▶ _Task item_
Since only the total matters, count the lines of these entries containing the word "pixels" and write that total alone.

▶ _Exercise input_
______

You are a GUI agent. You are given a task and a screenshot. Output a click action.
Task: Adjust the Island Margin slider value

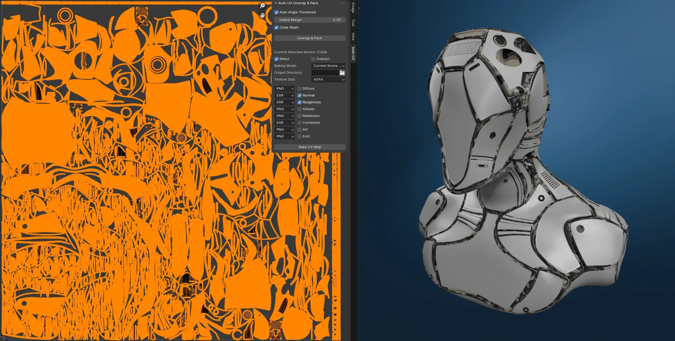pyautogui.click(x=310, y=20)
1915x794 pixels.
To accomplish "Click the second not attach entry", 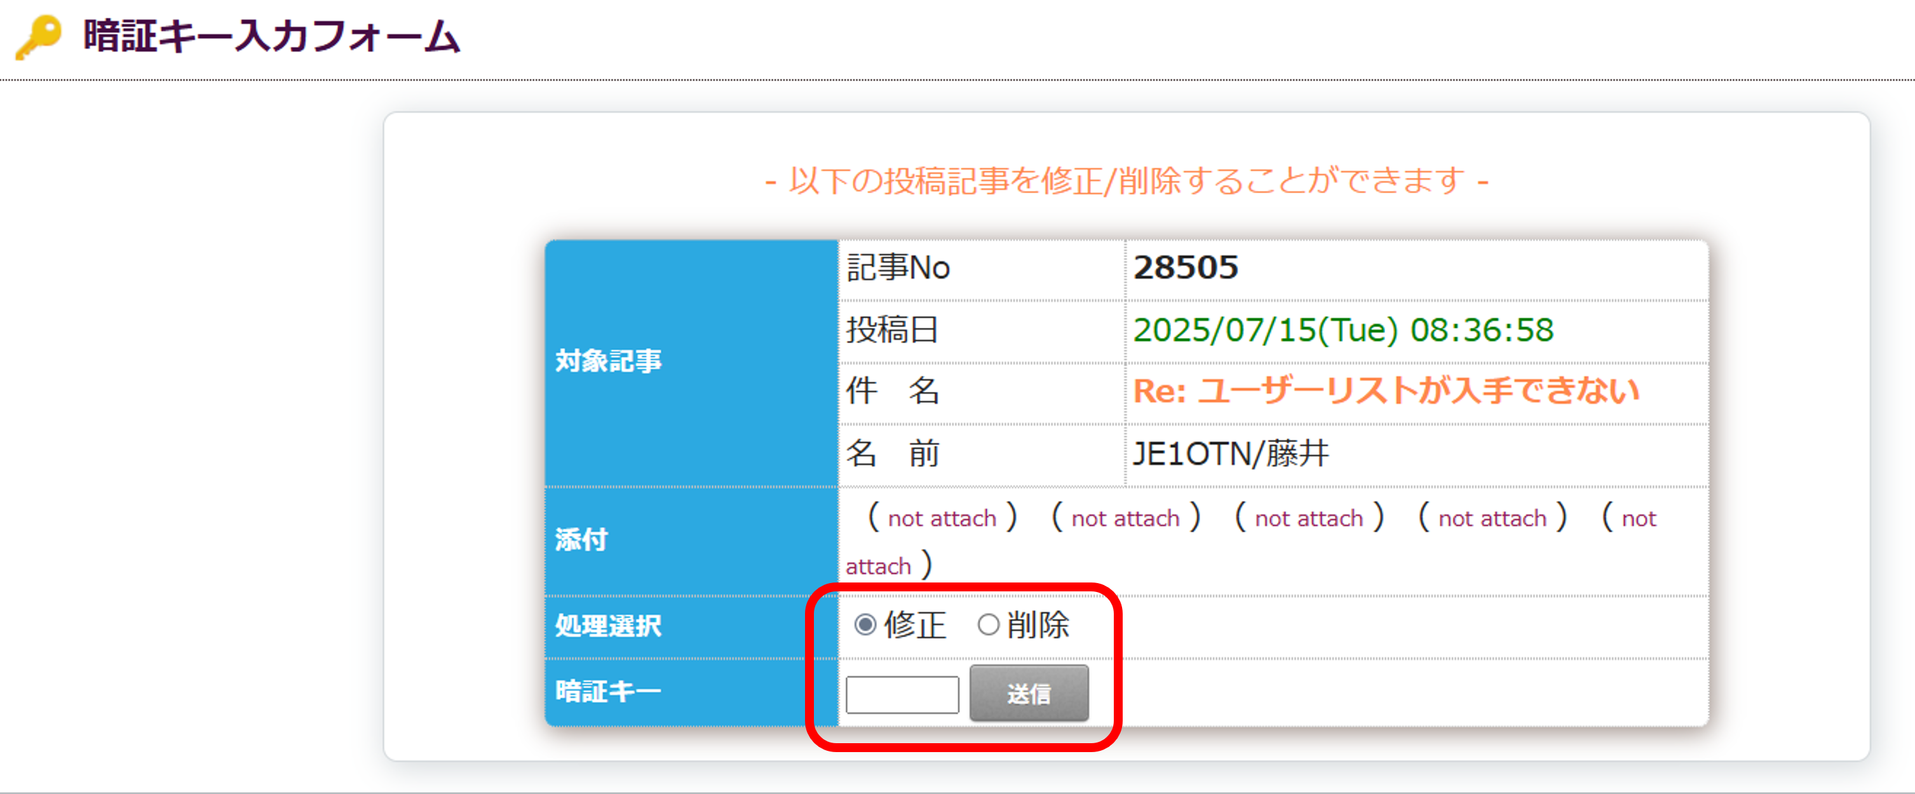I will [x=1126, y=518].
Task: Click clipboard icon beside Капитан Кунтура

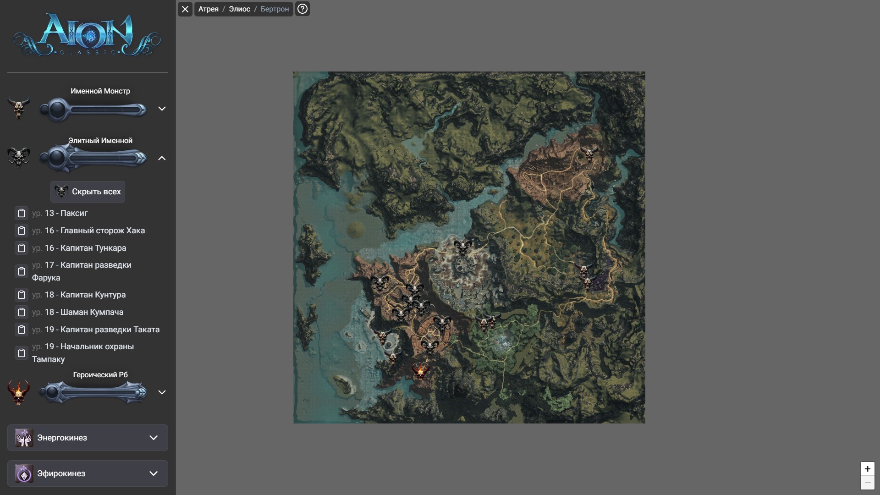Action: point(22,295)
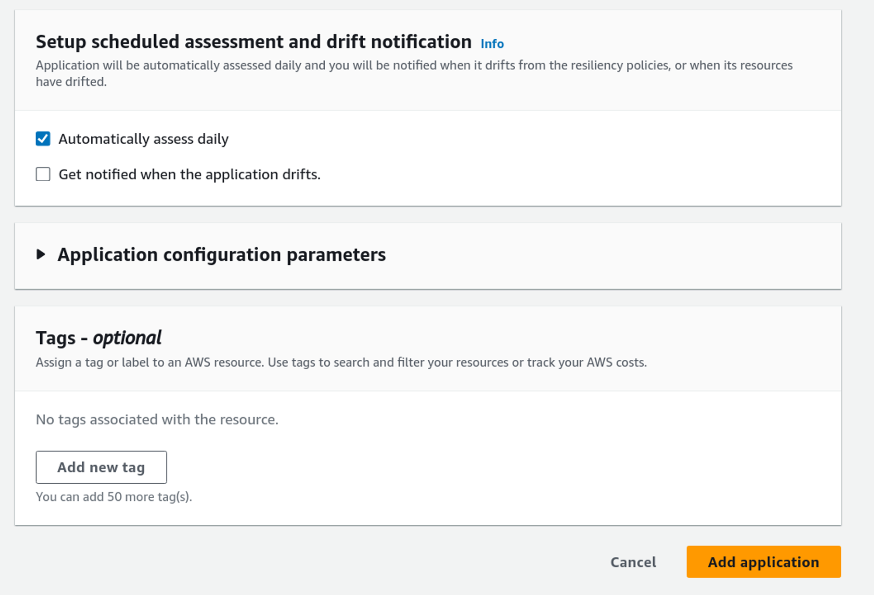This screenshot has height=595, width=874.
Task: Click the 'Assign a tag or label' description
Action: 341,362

______

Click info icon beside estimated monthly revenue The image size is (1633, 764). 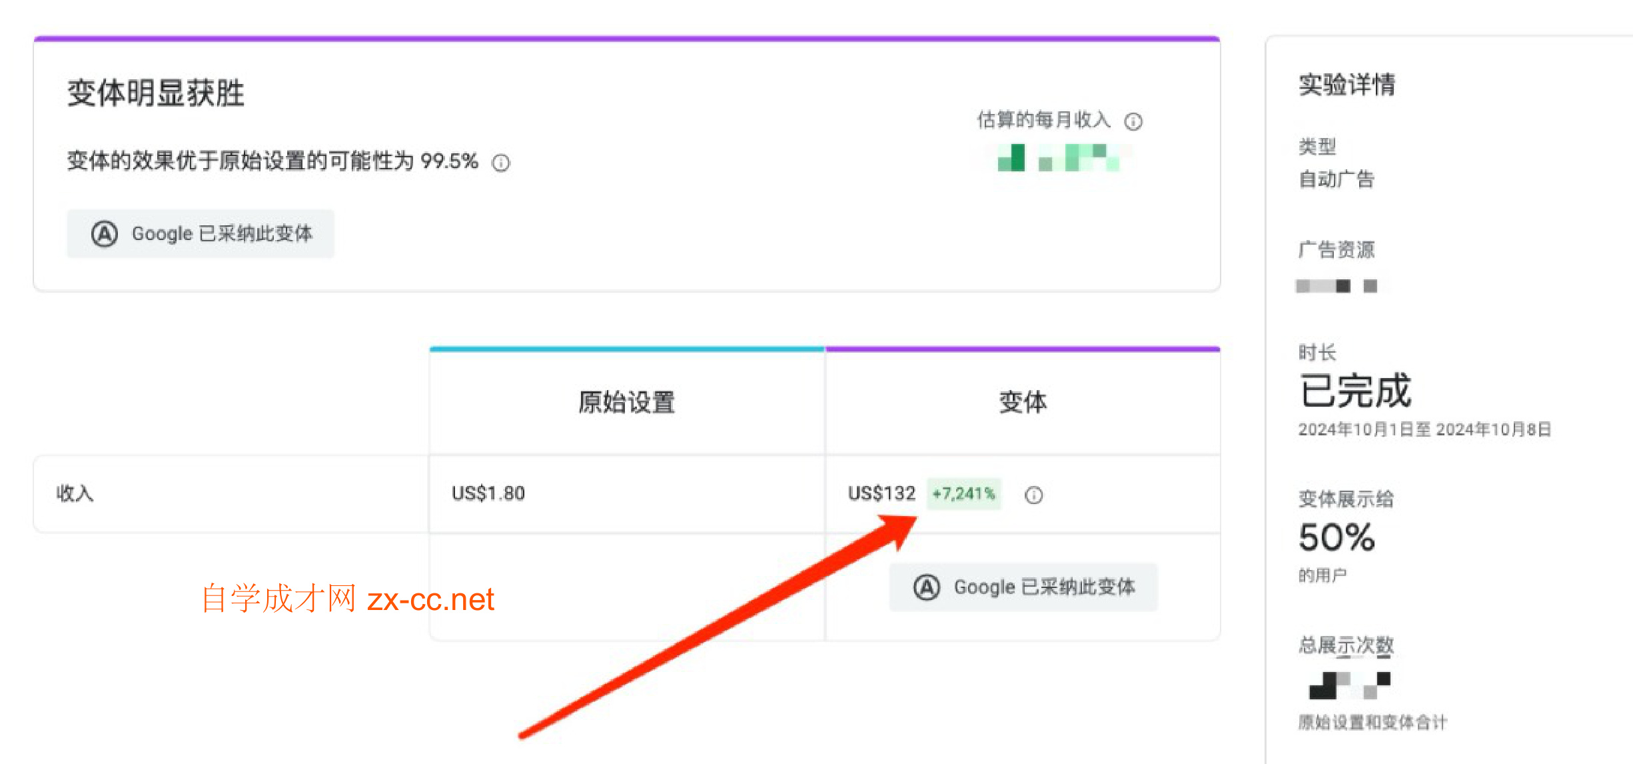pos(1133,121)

______

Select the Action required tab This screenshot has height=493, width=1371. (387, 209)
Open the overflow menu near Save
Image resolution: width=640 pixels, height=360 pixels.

______

▶ _Exercise solution_
2